Esta lógica narrativa no es accidental, sino parte de una maquinaria que moldea la percepción pública. En lugar de múltiples miradas sobre un mismo fenómeno, se nos impone una visión unificada, coherente, “viable”, como si la realidad no pudiera ser contradictoria o ambigua. Pero, ¿cómo podemos intervenir en los problemas del mundo si estos se nos presentan de forma parcial o interesada? ¿Cómo resolver lo que apenas alcanzamos a conocer? Una sociedad que recibe una imagen manipulada del mundo no puede actuar sobre él con eficacia ni justicia.
El gran peligro es que esta narrativa impuesta no solo representa una visión del mundo, sino que, con el tiempo, se convierte en la única visión posible.

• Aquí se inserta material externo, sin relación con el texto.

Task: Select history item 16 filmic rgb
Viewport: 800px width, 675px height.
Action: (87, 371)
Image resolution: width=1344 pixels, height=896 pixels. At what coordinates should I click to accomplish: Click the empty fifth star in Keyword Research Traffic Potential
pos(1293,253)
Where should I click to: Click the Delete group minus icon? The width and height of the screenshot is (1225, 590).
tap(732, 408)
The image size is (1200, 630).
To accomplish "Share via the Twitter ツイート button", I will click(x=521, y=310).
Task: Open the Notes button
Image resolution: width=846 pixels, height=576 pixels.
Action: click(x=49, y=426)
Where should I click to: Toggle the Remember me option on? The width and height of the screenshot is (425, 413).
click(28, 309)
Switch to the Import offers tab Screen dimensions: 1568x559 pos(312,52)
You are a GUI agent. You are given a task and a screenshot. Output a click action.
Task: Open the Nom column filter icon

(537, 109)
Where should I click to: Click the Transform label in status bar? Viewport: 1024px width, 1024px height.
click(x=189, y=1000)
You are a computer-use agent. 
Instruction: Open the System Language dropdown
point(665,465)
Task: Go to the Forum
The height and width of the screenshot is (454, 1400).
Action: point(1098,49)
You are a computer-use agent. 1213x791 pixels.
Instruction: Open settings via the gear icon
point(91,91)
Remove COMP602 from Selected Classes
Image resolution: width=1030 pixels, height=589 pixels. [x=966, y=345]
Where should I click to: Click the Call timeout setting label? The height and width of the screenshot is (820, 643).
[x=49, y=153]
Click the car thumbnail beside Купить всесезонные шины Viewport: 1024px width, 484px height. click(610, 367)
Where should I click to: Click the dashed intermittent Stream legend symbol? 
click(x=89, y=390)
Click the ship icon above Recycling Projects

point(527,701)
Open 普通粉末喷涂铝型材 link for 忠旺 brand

La hegemonía mediática actúa como un filtro ideológico que define qué voces son válidas, qué conflictos merecen atención, y qué verdades pueden circular sin ser censuradas o ridiculizadas. Lo que no encaja en ese marco es automáticamente marginalizado, desacreditado o invisibilizado.

Lo más inquietante es que esta maquinaria de construcción de sentido es presentada como objetiva. Cada mañana, los informativos, las emisoras de radio, los portales digitales, e incluso los influencers que se disfrazan de espontaneidad, refuerzan un imaginario compartido que no necesariamente se corresponde con la realidad, sino con los intereses de quienes tienen el poder de contarla. Esta hegemonía del relato se refuerza con estadísticas —encuestas diseñadas dentro de los mismos marcos— que validan, con apariencia de neutralidad, causas, luchas o supuestas ideas de justicia que encajan perfectamente en la narrativa dominante.
Se trata de una operación simbólica a gran escala: se fabrica opinión pública como quien diseña un producto; se construye consenso como quien compone una canción pegajosa. En este escenario, la observación directa, la duda metódica y la crítica informada se ven reemplazadas por el consumo pasivo de versiones oficiales. La realidad, en este esquema, ya no se descubre: se recibe. Ya no se comprende: se siente. Ya no se cuestiona: se cree. Esta lógica recuerda al concepto de educación bancaria propuesto por Paulo Freire, en el que el educador «deposita» conocimientos en el alumno como si fuera un recipiente vacío, sin que este último participe activamente en el proceso ni ejerza pensamiento crítico. Del mismo modo, el ciudadano es reducido a un rol pasivo, receptor de verdades prefabricadas, ajeno al ejercicio reflexivo que implica comprender verdaderamente el mundo que lo rodea.
En el fondo, no estamos tan lejos de nuestros ancestros. Seguimos siendo un colectivo guiado por lo que parece más fuerte, más inteligente o más prestigioso. No me malinterpreten: yo también consumo esas noticias dominantes. Pero más que por información, lo hago para observar hacia dónde corre el agua, para entender cómo quieren que vea al monstruo: tal vez oprimido y víctima de un mundo cruel o con flores y atractivo.
Y entonces surge una pregunta clave: ¿por qué le damos tanto poder a los medios dominantes y a las redes sociales por encima de la realidad misma? ¿Será que preferimos seguir en esta Matrix, cómodamente anestesiados, dejando que alguien más decida lo que pensamos?
¿Cómo estamos entregando el poder para que nuestro imaginario colectivo sea dirigido desde una pantalla?